(Excerpts from a dataset)
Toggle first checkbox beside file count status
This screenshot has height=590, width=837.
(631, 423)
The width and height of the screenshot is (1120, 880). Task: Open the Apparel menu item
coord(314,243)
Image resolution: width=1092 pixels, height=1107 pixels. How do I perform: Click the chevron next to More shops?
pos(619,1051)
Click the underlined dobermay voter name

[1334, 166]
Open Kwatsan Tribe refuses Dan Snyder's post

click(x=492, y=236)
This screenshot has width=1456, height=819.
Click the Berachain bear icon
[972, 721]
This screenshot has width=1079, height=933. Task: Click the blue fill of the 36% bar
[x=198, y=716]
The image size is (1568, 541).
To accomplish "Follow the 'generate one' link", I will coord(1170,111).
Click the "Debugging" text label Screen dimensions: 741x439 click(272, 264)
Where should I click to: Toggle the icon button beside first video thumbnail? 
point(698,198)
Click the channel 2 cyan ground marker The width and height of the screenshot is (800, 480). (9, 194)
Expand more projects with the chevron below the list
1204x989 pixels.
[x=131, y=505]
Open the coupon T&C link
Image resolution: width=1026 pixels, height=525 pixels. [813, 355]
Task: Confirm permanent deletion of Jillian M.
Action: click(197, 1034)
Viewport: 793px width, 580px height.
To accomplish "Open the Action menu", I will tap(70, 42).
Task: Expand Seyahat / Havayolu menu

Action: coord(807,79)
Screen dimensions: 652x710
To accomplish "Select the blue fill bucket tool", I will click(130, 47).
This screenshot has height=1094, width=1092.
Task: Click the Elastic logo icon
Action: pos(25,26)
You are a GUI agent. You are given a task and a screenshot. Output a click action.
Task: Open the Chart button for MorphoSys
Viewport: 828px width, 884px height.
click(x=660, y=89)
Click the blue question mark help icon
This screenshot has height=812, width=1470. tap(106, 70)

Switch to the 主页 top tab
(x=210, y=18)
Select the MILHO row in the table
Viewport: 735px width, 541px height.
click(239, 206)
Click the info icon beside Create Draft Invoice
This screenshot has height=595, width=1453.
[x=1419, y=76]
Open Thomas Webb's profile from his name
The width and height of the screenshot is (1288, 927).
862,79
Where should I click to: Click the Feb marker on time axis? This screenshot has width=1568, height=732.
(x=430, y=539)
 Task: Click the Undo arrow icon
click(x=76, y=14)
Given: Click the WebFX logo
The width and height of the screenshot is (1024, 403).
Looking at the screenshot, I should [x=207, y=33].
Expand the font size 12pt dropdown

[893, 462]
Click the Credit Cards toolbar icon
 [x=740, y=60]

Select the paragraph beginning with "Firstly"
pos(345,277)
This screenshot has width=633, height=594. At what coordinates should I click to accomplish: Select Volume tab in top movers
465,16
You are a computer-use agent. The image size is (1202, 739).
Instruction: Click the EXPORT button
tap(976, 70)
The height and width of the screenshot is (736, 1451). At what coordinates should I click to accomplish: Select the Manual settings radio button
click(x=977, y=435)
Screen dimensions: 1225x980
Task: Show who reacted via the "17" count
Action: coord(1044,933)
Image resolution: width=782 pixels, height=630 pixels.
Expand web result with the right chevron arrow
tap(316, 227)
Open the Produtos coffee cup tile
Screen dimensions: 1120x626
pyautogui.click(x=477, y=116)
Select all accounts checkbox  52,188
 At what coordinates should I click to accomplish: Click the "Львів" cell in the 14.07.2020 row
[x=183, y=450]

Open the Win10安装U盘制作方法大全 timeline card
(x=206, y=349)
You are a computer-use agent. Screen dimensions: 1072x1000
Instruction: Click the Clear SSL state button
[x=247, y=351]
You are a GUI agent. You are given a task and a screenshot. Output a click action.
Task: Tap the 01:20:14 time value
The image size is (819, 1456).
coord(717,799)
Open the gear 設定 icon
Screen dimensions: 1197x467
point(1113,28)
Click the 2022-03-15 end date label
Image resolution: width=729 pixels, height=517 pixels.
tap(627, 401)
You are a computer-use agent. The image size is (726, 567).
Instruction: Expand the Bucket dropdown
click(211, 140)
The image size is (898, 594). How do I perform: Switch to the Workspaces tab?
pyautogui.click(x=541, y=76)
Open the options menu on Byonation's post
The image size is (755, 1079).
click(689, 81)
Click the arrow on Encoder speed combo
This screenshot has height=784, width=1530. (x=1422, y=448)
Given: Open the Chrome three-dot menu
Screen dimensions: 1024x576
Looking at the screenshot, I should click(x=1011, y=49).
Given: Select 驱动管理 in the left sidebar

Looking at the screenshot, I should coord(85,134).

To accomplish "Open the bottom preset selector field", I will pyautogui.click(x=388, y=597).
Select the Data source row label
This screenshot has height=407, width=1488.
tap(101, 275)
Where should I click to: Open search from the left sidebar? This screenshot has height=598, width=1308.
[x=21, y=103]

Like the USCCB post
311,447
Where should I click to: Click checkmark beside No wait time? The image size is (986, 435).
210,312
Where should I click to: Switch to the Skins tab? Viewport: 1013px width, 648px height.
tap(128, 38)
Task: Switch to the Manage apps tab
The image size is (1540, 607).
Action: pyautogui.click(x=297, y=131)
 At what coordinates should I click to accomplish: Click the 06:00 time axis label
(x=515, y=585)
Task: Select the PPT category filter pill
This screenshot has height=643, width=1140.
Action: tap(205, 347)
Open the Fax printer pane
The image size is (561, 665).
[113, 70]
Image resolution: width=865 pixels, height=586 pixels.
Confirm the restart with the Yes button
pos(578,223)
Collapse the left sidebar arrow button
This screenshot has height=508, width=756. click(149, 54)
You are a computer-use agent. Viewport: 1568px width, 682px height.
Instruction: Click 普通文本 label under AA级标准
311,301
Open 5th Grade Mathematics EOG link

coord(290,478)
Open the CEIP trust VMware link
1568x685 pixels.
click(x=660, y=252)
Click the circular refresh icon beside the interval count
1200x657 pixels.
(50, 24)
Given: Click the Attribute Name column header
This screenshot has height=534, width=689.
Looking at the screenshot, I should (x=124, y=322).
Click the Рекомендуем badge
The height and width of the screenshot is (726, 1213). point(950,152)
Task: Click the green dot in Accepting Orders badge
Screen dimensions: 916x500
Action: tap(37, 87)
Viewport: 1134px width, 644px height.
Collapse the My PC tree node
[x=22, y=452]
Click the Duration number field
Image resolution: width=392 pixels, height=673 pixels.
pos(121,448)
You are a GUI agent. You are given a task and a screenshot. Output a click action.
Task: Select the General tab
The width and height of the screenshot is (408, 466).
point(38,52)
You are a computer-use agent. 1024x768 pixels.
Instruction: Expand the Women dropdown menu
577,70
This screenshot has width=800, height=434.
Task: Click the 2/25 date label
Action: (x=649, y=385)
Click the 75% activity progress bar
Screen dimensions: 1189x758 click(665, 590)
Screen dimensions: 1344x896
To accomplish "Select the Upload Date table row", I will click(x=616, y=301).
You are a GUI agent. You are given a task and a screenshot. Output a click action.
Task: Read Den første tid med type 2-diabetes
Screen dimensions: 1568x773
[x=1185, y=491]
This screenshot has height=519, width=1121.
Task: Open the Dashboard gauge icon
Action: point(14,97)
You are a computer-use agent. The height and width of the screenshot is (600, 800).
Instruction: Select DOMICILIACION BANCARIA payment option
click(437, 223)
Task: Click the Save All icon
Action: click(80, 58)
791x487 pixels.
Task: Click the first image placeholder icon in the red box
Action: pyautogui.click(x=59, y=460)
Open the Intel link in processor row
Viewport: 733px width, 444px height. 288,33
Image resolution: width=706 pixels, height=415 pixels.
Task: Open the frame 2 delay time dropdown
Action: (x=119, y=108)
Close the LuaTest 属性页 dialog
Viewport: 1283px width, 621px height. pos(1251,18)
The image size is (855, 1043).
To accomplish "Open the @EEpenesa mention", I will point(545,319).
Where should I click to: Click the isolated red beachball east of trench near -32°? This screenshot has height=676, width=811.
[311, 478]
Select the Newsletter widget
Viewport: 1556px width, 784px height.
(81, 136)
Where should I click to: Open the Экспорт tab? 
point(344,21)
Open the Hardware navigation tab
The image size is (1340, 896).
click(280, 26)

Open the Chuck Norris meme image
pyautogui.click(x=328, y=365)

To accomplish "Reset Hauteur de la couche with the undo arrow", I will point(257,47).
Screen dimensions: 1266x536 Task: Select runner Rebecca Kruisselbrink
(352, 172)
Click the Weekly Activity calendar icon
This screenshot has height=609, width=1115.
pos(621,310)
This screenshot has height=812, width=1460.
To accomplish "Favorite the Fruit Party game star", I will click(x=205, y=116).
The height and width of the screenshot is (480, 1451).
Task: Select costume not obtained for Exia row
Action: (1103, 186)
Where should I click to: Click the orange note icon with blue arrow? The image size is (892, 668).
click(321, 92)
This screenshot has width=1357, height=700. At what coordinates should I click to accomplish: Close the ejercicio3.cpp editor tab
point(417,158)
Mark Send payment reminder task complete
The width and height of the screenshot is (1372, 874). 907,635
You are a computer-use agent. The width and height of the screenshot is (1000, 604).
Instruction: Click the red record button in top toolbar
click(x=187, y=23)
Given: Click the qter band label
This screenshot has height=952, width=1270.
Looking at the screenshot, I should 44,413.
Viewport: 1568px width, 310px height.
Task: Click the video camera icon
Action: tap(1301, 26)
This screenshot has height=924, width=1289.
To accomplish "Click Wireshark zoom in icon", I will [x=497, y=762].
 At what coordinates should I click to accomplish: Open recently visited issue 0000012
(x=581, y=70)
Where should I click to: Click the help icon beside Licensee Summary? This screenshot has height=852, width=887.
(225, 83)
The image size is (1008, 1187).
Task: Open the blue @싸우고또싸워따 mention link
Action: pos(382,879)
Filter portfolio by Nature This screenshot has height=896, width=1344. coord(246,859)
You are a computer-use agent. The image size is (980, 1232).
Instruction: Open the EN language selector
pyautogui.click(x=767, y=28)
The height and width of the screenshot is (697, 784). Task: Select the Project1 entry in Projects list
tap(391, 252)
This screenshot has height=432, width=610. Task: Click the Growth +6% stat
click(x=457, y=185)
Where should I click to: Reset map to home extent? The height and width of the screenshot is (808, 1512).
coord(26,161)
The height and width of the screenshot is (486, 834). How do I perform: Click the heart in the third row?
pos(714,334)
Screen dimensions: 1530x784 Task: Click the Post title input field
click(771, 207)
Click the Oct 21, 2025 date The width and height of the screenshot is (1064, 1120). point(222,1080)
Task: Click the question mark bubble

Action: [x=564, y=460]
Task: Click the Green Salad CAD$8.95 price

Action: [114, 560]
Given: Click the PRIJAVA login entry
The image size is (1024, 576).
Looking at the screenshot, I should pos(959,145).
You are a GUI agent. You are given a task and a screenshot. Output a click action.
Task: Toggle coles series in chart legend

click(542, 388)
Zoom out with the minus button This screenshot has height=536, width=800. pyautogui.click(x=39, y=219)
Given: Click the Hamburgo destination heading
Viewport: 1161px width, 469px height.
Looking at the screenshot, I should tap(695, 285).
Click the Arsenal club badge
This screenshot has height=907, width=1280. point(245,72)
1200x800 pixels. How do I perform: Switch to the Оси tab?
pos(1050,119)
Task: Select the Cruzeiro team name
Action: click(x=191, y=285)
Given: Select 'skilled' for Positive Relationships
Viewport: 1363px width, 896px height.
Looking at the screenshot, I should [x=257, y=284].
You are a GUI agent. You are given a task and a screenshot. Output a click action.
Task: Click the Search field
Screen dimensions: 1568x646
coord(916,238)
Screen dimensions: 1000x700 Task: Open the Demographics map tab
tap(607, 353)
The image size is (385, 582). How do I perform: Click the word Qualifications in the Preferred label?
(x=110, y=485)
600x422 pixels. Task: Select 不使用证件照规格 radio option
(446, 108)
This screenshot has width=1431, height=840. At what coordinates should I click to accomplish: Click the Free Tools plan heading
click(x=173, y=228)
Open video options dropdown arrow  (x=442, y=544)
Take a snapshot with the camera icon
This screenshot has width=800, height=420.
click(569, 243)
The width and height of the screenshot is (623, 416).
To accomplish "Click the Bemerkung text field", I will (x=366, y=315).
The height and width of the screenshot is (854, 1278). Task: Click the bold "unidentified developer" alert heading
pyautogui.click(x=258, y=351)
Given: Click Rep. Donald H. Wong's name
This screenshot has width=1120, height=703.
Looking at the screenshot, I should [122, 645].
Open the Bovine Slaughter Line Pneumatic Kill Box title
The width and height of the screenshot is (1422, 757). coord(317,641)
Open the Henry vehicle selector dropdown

Problem:
Scan the entries above for the line containing "time axis label", and copy it and all lines after it exactly, down to and including the line containing "You are a computer-use agent. Viewport: 1568px".

Result for this exercise:
 At what coordinates should I click to accomplish: Click the 06:00 time axis label
(x=515, y=585)
Task: Select the PPT category filter pill
This screenshot has height=643, width=1140.
Action: tap(205, 347)
Open the Fax printer pane
The image size is (561, 665).
[113, 70]
Image resolution: width=865 pixels, height=586 pixels.
Confirm the restart with the Yes button
pos(578,223)
Collapse the left sidebar arrow button
This screenshot has height=508, width=756. click(149, 54)
You are a computer-use agent. Viewport: 1568px width, 682px height.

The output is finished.